À force d’annoncer des catastrophes qui jamais ne viennent, les prophètes de malheur ne sont plus guère entendus. On a froid tandis que le climat se réchauffe. Le niveau de vie baisse et la croissance augmente. On vit plus longtemps en se suicidant de plus en plus tôt. Ainsi va le monde. Il paraît qu’il n’y a pas le choix. « There is no other way », assurait naguère Margaret Thatcher.

L’actualité, pourtant, peut se révéler malicieuse. Ainsi, un certain Patrick Artus, responsable des études économiques à la banque Natixis, prédit-il, fort de sa lecture du Capital de Karl Marx, rien de moins que la fin du capitalisme à plus ou moins long terme. Qu’on se comprenne bien : ce n’est pas celle de la liberté d’entreprendre dont il annonce la disparition, mais seulement celle du capitalisme. Et non point de ce que ce dernier est devenu, mais de ce qu’il est en substance. La nuance n’est pas anodine.

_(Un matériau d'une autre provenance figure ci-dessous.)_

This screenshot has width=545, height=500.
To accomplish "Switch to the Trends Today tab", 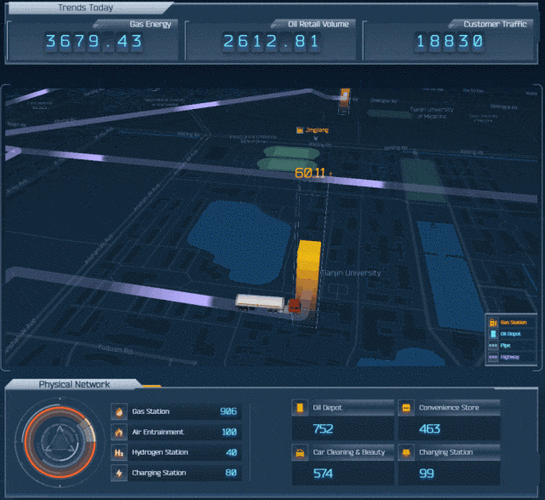I will tap(87, 8).
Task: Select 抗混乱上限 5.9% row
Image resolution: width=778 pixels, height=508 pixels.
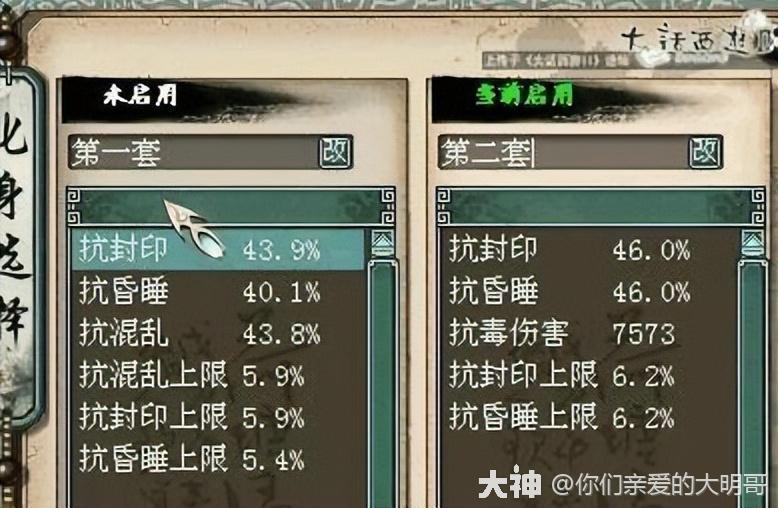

Pour survivre, écrivait Karl Marx, le capitalisme est condamné à s’étendre en permanence, condamné de fait à s’effondrer sous son propre poids, sachant que l’univers n’est pas extensible à l’infini et qu’on ne saurait toujours s’enrichir davantage, surtout lorsqu’une masse grandissante de Terriens s’appauvrit en proportion. L’histoire du capitalisme se résume souvent en des crises qui lui sont propres et généralement suivies de guerres – krach de 1929, conflit de 1939-1945, pour ne citer que la plus fameuse de ces déflagrations.

Fort de ce constat et de ces analyses marxiennes – vocable à différencier du marxisme politique, autre nuance –, Patrick Artus analyse la situation en trois points. Une : la baisse de l’efficacité des entreprises, laquelle implique celle du rendement de leur capital. Deux : pour compenser ce manque, elles tentent de maintenir leurs bénéfices en réduisant le coût dévolu aux salaires. Trois : quand ces derniers tendent à diminuer plus que de raison, il faut alors compenser en se lançant dans le casino spéculatif ; d’où des crises de plus violentes et de plus en plus rapprochées.

Pour tout arranger, la mondialisation, voulue par les acteurs de ce même capitalisme, ne facilite pas les choses, sachant qu’à ce jeu, il y aura toujours des pays dont les peuples n’auront pas d’autre choix, un temps tout au moins, que de travailler plus pour gagner moins. Avant de rejoindre la grande ronde des pays exploiteurs d’antan : il y a belle lurette que la Chine n’est plus l’usine du monde, qu’elle n’est plus communiste, tout en n’étant pas devenue capitaliste au sens entendu par certains…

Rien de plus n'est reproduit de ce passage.